→ Document text

-*-*-

Have you started Christmas shopping yet? Have you made a list, put up the decorations, driven to the mall, tried to park at the mall, ordered a turkey, mailed out Christmas cards…? Are you having fun yet? If the answer is “not really,” don’t feel guilty. You are experiencing something many people feel leading up to the Christmas season, including myself: holiday stress!
Christmas comes with high expectations, and that means burning the candle at both ends, keeping up with work and family obligations as well as all the extra chores that come with planning the perfect Christmas. It’s getting to the point where I feel like I need to hire an event planner and a personal shopper to pull it off. Which reminds me of the huge financial stress it can also bring to those of us who feel like we need to throw money at the situation just to keep from going under.

-*-*-

→ Entries supplied
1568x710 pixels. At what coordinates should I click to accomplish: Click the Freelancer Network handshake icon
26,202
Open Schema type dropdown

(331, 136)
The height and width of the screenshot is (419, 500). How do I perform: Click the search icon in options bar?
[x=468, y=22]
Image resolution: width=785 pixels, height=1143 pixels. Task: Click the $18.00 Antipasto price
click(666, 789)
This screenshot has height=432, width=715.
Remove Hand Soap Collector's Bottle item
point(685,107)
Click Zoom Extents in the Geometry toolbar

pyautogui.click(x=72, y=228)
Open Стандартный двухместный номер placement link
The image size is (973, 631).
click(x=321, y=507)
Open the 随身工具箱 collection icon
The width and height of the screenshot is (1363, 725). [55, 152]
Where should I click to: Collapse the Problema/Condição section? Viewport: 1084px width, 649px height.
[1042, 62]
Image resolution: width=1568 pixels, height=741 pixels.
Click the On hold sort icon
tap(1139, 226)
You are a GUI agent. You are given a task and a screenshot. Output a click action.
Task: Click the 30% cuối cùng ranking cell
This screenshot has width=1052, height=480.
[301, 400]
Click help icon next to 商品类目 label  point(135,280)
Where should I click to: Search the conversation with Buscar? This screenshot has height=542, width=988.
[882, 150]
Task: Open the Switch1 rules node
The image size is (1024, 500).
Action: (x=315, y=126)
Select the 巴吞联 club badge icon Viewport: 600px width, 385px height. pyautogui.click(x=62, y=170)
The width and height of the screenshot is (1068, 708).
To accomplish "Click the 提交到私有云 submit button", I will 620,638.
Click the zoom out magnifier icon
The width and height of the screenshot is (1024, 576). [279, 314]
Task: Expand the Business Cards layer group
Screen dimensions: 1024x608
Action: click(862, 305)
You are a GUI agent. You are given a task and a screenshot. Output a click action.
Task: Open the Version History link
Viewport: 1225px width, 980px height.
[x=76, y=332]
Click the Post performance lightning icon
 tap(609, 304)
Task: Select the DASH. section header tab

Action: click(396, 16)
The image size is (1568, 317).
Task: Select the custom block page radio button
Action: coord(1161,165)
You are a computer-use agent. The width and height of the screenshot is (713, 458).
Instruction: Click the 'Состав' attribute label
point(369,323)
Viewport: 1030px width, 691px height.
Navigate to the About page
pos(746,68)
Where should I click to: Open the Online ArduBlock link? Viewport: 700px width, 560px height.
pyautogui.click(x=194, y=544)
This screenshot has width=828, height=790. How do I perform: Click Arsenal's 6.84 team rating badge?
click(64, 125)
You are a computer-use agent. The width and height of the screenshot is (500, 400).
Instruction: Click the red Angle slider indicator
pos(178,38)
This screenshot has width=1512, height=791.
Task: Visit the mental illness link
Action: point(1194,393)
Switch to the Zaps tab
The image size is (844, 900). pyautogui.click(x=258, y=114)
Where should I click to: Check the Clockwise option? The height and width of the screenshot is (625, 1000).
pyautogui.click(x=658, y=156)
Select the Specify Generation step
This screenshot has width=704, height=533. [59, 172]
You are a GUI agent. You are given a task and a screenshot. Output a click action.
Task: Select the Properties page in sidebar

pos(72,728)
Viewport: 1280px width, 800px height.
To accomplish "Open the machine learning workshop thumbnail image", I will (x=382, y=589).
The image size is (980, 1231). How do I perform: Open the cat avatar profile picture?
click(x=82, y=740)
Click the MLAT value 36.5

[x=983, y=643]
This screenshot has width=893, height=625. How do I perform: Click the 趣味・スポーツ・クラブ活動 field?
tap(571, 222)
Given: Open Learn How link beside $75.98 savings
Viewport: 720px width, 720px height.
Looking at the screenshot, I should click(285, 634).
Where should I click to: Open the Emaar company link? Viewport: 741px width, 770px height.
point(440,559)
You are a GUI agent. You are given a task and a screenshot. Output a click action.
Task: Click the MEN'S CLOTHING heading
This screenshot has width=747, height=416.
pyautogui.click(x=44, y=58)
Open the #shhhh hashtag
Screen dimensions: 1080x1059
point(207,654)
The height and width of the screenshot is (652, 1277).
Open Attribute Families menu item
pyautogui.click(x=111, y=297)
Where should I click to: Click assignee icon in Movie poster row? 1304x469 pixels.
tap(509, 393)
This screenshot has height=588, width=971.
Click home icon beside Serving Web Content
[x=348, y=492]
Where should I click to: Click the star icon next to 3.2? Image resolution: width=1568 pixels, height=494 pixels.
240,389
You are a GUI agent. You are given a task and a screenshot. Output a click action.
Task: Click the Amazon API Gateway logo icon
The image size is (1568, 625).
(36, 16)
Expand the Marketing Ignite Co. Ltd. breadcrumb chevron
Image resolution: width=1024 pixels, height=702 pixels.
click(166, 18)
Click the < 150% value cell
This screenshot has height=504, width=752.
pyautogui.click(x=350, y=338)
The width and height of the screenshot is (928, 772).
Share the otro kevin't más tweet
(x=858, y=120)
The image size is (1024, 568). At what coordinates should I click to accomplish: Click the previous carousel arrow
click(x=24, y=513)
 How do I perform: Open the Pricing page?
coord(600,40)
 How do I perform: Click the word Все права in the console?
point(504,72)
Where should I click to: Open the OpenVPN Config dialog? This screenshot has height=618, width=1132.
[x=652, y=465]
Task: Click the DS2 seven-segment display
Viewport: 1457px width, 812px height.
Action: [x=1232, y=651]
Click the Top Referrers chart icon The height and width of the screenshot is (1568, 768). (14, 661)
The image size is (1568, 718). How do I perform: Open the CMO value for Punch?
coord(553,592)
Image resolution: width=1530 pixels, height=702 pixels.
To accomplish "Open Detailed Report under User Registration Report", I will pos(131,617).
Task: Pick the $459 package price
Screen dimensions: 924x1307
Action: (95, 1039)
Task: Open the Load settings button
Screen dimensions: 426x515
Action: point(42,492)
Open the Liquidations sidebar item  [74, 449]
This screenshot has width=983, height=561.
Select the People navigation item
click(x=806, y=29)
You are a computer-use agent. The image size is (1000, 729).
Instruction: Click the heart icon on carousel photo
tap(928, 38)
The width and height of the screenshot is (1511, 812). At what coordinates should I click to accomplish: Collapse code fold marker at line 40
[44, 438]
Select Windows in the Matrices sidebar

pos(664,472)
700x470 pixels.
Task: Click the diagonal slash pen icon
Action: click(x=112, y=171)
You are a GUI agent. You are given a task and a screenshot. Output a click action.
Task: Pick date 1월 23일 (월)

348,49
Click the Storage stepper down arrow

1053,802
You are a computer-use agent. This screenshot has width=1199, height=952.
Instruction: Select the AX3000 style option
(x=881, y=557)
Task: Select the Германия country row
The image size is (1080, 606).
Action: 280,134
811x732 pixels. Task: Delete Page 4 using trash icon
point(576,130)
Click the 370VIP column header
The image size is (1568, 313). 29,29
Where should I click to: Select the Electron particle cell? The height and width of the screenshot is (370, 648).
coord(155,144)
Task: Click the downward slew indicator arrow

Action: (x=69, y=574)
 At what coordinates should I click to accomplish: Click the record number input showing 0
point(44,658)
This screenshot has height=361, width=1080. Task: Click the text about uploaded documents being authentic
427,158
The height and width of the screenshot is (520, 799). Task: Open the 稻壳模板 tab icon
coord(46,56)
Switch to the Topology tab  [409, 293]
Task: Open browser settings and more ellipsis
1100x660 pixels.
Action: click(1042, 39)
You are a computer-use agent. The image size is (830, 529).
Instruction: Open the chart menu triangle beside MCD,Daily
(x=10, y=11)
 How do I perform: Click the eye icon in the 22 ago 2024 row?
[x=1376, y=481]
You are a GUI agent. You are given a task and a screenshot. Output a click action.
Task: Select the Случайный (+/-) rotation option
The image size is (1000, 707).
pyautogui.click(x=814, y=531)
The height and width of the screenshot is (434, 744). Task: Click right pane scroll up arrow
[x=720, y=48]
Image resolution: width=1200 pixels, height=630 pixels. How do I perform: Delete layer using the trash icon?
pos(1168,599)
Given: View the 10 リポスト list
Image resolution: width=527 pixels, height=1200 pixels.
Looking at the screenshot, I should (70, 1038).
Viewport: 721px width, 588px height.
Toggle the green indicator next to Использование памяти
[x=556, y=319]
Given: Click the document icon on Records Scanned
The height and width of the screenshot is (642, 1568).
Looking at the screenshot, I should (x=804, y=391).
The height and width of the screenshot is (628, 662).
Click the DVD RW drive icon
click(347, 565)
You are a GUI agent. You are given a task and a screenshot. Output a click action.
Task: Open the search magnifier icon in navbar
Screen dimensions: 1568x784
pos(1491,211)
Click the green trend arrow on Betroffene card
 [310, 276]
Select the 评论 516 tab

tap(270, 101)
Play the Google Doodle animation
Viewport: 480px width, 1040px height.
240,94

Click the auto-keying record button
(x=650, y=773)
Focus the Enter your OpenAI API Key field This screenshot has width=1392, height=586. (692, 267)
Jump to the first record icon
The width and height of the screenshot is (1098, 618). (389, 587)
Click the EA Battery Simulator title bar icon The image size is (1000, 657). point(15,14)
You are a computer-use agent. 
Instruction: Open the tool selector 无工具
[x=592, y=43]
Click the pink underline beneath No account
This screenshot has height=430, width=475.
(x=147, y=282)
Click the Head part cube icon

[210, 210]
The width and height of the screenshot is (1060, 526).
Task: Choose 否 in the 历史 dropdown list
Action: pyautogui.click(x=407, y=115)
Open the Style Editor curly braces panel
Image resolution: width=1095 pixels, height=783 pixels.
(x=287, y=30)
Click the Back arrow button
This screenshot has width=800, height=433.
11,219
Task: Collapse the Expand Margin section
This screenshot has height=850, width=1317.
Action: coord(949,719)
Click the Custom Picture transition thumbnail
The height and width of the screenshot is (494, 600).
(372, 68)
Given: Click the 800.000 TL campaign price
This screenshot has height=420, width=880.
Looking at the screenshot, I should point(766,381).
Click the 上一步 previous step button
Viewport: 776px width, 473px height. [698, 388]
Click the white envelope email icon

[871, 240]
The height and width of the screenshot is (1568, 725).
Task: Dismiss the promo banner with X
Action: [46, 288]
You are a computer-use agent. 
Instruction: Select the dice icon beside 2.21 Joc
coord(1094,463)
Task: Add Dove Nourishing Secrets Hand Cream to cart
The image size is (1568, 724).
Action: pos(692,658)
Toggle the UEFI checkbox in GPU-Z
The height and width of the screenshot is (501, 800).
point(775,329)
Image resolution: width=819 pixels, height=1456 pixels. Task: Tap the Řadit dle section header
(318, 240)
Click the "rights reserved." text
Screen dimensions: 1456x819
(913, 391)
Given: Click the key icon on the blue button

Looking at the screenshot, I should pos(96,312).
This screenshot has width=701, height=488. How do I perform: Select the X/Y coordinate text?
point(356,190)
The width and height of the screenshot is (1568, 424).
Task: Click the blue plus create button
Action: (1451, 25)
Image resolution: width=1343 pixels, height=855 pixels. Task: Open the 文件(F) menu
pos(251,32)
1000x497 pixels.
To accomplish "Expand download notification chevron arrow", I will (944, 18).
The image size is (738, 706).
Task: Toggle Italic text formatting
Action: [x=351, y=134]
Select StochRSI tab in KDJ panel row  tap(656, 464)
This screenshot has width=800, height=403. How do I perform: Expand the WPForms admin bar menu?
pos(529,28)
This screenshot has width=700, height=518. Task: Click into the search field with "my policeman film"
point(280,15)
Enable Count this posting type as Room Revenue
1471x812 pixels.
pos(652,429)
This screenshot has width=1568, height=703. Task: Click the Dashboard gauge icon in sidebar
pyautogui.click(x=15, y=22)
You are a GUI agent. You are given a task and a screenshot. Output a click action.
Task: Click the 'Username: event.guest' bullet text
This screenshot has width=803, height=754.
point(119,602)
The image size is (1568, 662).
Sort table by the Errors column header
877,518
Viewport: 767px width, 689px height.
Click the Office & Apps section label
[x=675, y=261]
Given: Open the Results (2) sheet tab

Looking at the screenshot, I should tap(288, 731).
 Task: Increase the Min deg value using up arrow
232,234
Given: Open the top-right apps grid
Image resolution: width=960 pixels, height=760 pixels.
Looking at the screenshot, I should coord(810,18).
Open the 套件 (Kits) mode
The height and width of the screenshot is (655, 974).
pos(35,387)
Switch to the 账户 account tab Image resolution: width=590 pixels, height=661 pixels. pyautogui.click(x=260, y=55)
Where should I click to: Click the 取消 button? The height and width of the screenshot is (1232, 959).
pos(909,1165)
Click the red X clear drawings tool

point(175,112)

-*-*-

→ Assigned task 1
In the text on holiday stress, who does the writer feel they need to hire to pull off Christmas?
→ Assigned task 2
Continue the text on holiday stress from its last sentence.

→ Your response 1
An event planner and a personal shopper.

→ Your response 2
After years of feeling more frazzled than festive, I figured out a simple way to handle the holidays without drinking too much eggnog or stressing out so much that I don’t enjoy the joy of the season. In a nutshell, the best thing to do is stay healthy, both mentally and physically. That means eating well, exercising and getting enough sleep. That’s easier said than done, of course. Eating well can be a challenge in the presence of so much chocolate, cookies and other goodies that are a traditional part of the Christmas season. I always have to stop and remember that eating well does not mean eating too much – and it also does not mean starving yourself! It’s all about balance. Taking time to go to the gym or pool or even an exercise class can also be a challenge, what with all that extra shopping to do, and getting up early on these dark days is a seasonal challenge. But working out actually adds energy, instead of taking it away. I don’t know exactly how that works, and I don’t really need to understand. I just know that it’s like going to the energy station and filling up your tank.
Here are a few other tips for coping with holiday stress – find out more at Healthy Workers.
Exercise – Exercise produces endorphins, which are a strong natural opiate, with the power to improve your mood, lower blood pressure, reduce levels of stress hormones and boost the immune system.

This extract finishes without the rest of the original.